§ What is expected
In the records below, find each line with the word "chevron" and copy it.

###

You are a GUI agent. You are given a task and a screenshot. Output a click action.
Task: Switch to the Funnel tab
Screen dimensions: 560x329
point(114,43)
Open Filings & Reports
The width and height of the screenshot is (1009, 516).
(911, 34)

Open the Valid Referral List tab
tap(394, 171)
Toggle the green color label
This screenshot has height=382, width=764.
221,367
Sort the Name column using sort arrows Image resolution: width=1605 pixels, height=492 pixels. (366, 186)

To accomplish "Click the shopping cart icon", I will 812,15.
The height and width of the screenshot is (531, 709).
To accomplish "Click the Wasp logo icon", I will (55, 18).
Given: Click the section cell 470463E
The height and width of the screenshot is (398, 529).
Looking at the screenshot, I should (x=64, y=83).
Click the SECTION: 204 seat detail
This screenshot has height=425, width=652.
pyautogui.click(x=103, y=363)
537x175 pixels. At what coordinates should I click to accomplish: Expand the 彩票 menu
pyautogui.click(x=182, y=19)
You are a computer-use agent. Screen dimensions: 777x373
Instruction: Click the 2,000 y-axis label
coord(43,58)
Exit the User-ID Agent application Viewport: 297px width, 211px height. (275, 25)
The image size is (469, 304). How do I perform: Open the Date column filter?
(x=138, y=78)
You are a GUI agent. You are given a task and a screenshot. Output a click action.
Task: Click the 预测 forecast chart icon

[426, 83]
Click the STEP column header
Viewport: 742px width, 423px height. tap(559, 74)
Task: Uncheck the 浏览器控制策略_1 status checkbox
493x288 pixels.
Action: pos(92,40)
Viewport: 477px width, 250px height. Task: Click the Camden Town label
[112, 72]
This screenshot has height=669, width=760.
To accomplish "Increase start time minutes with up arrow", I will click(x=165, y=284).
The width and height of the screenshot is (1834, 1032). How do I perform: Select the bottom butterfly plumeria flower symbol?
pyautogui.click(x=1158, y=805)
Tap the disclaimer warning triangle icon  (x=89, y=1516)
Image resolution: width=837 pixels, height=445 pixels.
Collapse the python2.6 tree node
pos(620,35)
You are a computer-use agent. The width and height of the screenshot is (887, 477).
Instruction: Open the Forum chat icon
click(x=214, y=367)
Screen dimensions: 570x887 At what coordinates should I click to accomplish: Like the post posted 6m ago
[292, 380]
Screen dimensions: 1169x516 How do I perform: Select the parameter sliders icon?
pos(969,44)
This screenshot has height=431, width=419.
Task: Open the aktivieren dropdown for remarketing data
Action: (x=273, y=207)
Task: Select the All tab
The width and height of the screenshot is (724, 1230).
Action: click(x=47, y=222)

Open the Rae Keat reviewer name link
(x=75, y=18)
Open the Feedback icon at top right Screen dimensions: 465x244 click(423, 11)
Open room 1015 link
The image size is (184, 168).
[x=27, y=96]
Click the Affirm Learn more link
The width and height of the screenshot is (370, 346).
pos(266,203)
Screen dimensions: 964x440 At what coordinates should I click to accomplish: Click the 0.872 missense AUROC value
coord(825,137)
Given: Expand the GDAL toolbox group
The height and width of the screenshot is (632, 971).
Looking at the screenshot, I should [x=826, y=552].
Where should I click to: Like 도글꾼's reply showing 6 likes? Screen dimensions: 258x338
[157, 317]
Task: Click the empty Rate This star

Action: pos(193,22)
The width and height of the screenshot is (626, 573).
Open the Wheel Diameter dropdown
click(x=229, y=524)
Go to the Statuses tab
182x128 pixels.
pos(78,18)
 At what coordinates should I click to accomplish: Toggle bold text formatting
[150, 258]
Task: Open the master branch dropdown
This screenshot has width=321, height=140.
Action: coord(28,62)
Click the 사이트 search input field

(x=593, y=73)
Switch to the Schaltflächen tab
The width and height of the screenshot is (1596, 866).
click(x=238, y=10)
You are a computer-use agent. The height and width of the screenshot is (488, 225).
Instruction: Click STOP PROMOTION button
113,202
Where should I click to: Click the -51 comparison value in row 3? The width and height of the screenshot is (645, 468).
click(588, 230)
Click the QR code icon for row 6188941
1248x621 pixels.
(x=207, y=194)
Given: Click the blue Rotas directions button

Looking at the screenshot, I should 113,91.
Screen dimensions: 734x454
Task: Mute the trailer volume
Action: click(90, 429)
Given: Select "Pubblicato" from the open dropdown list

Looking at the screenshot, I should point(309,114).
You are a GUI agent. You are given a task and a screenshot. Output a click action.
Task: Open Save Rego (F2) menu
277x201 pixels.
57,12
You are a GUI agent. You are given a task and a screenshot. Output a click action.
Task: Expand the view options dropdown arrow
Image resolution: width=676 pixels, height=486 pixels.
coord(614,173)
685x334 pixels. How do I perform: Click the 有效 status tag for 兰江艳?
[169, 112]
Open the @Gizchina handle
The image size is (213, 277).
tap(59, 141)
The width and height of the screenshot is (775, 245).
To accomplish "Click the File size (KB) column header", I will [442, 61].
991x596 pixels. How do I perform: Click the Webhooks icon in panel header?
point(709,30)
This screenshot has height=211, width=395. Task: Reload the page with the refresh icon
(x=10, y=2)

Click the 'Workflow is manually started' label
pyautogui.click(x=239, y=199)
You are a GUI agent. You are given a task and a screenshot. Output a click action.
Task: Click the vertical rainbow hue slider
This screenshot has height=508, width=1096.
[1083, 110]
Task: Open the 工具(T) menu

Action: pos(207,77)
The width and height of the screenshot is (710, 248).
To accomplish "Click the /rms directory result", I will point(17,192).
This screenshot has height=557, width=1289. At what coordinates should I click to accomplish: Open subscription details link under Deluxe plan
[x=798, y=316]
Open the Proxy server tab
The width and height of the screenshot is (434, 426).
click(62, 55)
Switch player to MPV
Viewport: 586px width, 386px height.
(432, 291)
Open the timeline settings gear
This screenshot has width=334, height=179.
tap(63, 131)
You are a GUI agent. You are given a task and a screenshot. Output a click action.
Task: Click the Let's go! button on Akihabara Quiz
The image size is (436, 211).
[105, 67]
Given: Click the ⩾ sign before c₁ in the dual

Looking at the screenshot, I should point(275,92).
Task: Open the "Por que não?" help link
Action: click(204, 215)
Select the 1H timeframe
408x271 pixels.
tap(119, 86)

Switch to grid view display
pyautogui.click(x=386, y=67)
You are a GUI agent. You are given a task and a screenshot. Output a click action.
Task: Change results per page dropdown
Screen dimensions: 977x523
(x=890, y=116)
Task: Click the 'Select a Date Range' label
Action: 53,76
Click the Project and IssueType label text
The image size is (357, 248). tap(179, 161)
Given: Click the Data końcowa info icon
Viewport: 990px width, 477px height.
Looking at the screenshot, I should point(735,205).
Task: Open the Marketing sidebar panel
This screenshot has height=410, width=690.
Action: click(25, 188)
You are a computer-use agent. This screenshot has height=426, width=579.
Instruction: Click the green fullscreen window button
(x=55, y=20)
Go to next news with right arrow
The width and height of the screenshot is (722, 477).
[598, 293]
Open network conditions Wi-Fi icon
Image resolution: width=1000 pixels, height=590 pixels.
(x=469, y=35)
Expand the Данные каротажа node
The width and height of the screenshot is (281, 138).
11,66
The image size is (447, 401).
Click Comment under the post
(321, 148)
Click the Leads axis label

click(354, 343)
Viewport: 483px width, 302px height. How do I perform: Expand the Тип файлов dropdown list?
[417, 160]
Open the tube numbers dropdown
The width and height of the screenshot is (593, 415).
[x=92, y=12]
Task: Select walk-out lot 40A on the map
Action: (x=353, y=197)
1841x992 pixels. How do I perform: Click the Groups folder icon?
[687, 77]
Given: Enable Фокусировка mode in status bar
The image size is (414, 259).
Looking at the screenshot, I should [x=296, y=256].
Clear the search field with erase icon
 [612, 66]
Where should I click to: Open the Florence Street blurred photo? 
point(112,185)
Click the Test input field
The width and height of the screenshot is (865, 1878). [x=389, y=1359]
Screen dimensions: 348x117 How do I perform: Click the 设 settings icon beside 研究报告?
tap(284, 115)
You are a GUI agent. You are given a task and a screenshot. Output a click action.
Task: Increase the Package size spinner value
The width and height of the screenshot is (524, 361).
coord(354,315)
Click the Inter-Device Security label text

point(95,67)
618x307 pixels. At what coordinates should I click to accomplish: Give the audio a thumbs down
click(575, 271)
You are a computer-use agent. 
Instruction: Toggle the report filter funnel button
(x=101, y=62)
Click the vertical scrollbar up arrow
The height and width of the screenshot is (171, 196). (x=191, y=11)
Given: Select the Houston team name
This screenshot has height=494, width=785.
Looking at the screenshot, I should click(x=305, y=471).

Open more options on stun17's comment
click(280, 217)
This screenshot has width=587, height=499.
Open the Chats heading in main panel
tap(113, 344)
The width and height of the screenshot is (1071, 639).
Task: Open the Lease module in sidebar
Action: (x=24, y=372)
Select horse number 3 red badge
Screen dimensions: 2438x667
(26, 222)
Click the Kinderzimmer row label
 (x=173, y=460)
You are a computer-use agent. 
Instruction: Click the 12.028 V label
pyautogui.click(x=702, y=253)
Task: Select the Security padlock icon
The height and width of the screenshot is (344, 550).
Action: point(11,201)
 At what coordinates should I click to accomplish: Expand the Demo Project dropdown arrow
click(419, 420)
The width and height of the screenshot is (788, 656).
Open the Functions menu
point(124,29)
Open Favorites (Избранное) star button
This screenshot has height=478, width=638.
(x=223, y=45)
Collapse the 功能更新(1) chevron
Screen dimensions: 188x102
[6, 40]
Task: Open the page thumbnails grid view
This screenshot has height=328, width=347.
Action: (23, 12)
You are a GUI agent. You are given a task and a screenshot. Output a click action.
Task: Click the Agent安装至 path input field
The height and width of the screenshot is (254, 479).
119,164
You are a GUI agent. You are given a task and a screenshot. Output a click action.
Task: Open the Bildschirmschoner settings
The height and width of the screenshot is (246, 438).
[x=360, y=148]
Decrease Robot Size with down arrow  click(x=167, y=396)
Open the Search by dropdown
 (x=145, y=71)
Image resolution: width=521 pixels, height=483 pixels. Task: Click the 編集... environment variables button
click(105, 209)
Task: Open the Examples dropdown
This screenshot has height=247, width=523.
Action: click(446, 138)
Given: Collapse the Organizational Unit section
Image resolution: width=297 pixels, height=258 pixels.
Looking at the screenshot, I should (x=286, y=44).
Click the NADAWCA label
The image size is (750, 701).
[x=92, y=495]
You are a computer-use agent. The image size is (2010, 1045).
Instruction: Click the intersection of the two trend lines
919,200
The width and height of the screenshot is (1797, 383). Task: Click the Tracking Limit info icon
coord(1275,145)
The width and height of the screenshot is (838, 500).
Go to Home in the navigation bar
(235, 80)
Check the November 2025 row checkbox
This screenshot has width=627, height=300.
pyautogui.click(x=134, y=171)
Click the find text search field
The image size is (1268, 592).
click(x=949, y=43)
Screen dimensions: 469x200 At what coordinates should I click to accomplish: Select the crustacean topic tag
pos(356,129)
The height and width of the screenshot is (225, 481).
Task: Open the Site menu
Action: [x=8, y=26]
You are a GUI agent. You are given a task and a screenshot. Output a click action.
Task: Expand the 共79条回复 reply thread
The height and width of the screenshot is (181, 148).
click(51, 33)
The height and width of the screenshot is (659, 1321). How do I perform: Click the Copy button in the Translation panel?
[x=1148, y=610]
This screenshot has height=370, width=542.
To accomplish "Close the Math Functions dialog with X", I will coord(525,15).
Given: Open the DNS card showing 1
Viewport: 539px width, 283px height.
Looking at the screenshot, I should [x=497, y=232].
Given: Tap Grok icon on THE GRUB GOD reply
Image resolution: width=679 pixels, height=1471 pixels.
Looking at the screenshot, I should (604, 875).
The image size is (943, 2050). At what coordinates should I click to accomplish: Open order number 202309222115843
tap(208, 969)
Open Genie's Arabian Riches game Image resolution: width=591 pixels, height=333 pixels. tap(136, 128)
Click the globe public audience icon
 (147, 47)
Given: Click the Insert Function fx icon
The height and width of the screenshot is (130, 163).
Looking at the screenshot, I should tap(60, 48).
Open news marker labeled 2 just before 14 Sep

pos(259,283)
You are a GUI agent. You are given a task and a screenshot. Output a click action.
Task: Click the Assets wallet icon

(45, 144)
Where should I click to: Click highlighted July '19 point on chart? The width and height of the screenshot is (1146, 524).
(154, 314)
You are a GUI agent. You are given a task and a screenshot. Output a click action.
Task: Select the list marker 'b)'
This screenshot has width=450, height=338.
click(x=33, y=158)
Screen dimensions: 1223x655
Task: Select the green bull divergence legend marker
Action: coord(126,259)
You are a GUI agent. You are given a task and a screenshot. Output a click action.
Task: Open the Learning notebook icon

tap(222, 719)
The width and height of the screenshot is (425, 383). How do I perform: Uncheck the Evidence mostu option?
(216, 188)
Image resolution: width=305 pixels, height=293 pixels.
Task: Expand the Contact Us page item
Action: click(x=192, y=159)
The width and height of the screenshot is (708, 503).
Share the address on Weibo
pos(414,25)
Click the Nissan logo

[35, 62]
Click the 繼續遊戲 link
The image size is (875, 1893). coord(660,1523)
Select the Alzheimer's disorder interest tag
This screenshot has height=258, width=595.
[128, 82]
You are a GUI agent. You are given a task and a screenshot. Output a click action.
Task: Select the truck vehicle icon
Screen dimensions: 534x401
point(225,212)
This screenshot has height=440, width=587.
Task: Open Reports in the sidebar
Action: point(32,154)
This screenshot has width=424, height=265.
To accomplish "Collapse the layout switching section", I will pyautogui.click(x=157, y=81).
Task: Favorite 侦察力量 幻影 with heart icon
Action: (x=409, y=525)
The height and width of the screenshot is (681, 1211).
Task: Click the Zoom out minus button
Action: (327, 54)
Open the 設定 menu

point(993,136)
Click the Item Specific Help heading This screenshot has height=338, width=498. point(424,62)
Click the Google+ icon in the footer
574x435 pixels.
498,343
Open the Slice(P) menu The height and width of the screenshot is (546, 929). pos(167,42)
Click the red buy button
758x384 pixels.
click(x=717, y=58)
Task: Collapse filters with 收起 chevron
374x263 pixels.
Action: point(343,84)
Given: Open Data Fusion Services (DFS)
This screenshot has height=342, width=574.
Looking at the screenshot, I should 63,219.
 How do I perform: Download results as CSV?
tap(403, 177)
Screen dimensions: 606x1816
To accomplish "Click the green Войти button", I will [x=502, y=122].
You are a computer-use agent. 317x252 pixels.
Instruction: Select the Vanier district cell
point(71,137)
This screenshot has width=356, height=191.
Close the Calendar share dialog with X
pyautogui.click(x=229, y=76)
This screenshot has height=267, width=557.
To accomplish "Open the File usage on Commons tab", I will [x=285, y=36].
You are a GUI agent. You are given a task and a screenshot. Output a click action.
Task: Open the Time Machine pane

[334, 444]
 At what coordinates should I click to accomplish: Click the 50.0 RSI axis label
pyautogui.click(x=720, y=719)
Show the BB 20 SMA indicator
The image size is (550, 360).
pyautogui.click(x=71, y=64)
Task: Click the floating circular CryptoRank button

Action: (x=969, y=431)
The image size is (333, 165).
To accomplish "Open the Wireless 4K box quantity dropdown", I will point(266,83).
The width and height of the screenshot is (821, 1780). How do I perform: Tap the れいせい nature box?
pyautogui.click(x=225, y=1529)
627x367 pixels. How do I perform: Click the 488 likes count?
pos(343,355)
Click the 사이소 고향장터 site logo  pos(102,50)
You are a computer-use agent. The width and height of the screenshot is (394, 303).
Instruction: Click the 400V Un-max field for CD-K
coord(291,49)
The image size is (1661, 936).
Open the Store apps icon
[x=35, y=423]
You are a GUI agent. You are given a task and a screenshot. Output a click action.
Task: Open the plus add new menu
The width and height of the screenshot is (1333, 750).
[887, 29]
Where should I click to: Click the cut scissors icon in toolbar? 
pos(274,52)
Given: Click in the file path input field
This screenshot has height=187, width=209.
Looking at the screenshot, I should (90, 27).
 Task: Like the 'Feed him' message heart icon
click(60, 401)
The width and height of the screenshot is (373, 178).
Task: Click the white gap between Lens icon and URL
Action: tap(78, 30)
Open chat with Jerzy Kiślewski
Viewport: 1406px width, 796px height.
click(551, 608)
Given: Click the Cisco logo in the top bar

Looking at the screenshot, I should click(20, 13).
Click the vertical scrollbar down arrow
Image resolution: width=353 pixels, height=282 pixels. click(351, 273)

###

§ Written solution
Collapse the 功能更新(1) chevron
Task: Collapse filters with 收起 chevron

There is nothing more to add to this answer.